Accurate induction motor eccentricity detection from phase currents is attractive for industrial monitoring because it can be implemented non-invasively using existing electrical measurements. However, developing robust neural classifiers is often limited by the scarcity of labeled fault data across operating conditions. This work proposes a compact convolutional neural network (CNN) for eccentricity-level classification, trained on a broad set of simulated current signals enhanced to better reflect measurement imperfections, and designed as a foundation for future transfer to real-machine recordings.
Three-phase stator currents were generated with an eccentricity simulation model and enriched using a residual-injection scheme motivated by frequency-domain inspection and correlation analysis, which indicate notable non-ideal components affecting signal consistency.
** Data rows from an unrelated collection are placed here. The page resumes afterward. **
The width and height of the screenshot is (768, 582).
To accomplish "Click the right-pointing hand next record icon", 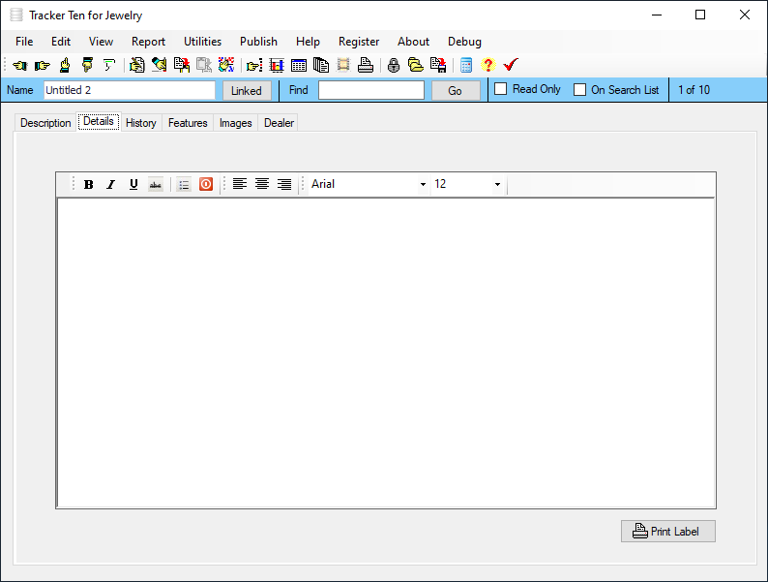I will (x=43, y=65).
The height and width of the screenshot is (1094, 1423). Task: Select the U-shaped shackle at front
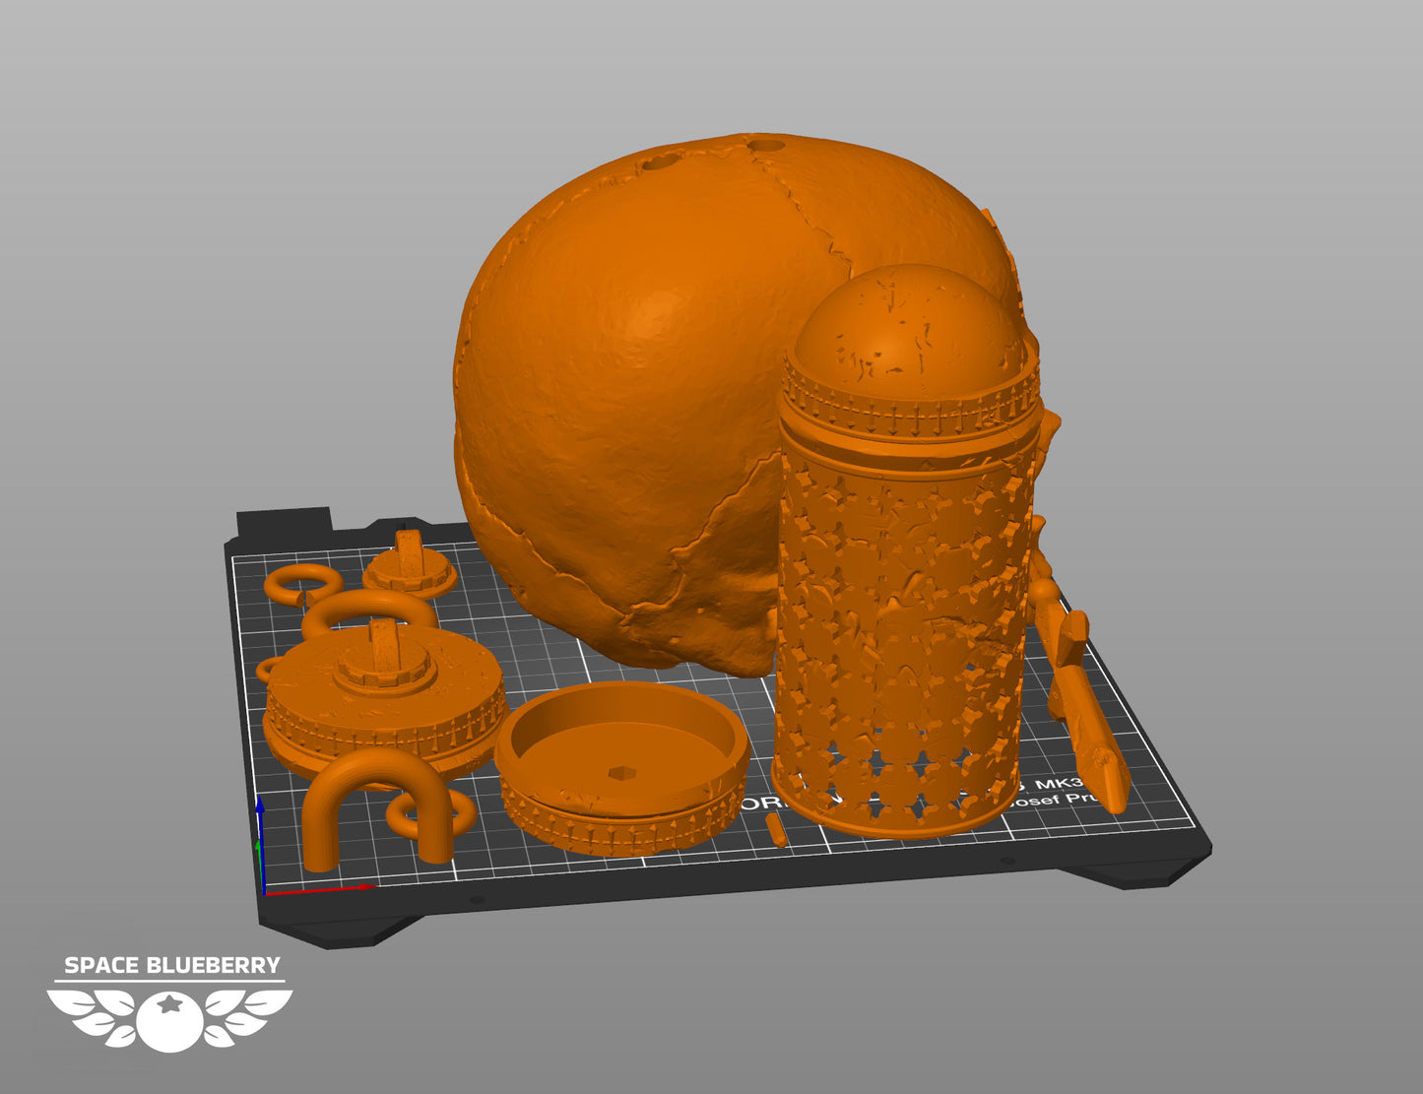[x=378, y=807]
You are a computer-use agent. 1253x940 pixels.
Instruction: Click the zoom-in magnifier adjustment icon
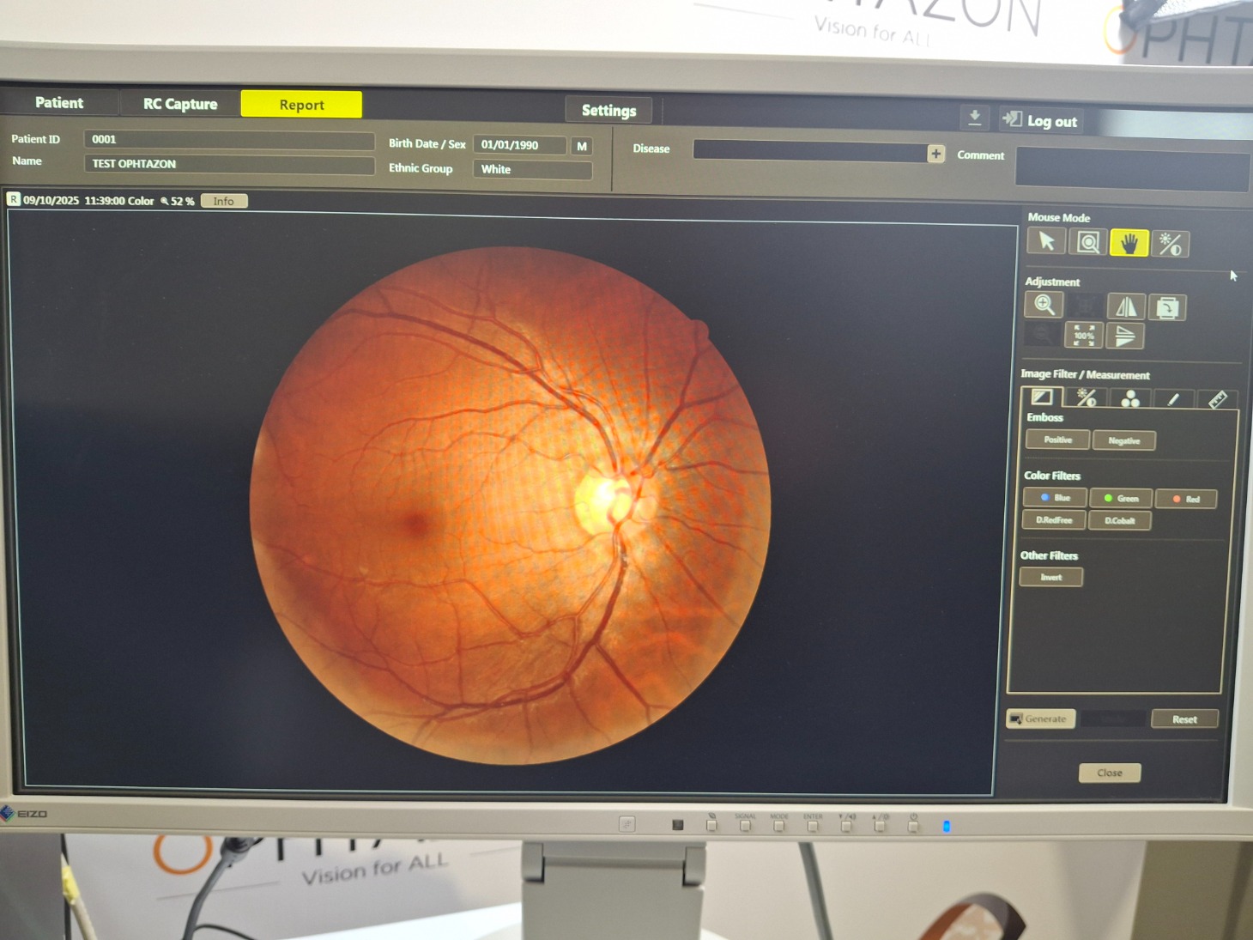tap(1044, 304)
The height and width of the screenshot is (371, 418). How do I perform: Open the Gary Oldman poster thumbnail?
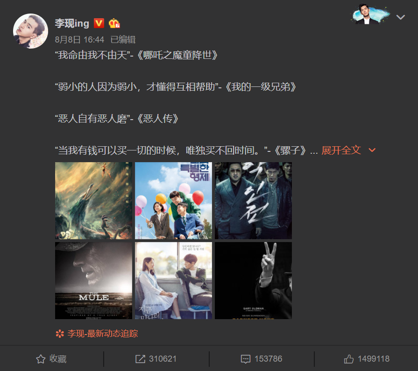point(254,280)
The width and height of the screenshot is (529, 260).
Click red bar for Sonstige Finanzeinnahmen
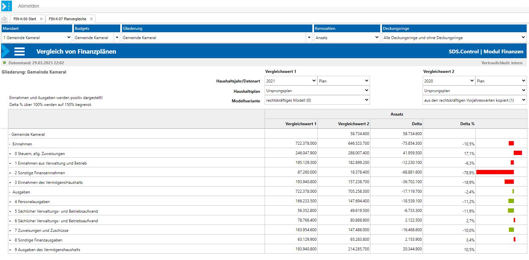(495, 172)
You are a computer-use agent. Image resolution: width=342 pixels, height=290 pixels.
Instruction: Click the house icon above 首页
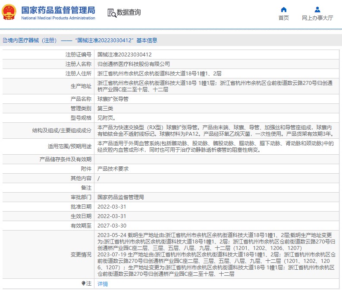283,9
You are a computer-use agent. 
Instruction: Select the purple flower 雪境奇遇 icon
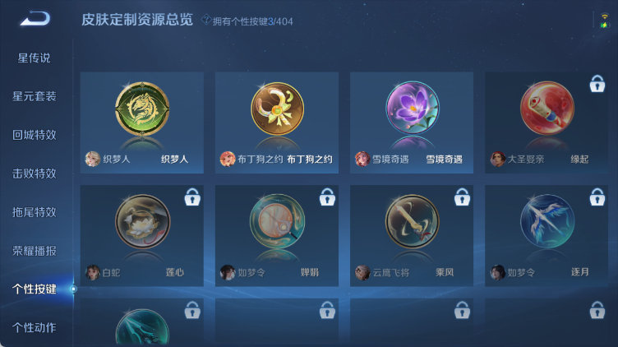click(413, 108)
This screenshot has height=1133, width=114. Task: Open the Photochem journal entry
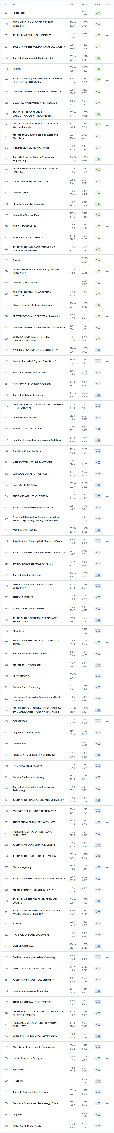19,13
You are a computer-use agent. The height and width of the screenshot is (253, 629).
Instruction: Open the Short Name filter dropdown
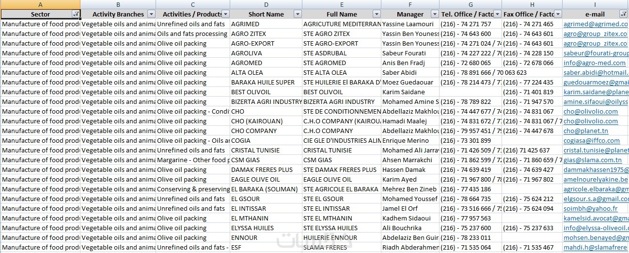point(298,14)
The dataset spans five eccentricity levels (0.0–0.4, step 0.1), steady loads from 0 to 10 (step 2), and 1 Hz sinusoidal load profiles within 0–4, 4–6, and 6–10, for steady speeds of 1500, 1350, and 1200 rpm. From each case, 50 windows of 900 samples were extracted and reshaped into a 30×30×3 representation (three channels for phase currents). The CNN includes three convolutional feature-extraction blocks (convolution, batch normalization, ReLU, max pooling) and a classifier head with adaptive average pooling, dropout, and a fully connected layer.
The proposed network achieved approximately 96% test accuracy, with comparable validation accuracy and ~97% training accuracy across the considered conditions.
A lightweight CNN can accurately classify eccentricity levels using current-only inputs when trained on condition-diverse, residual-augmented simulation data. In future work, the trained model will serve as a pretraining baseline for transfer learning to laboratory measurements, enabling practical eccentricity detection on real motors.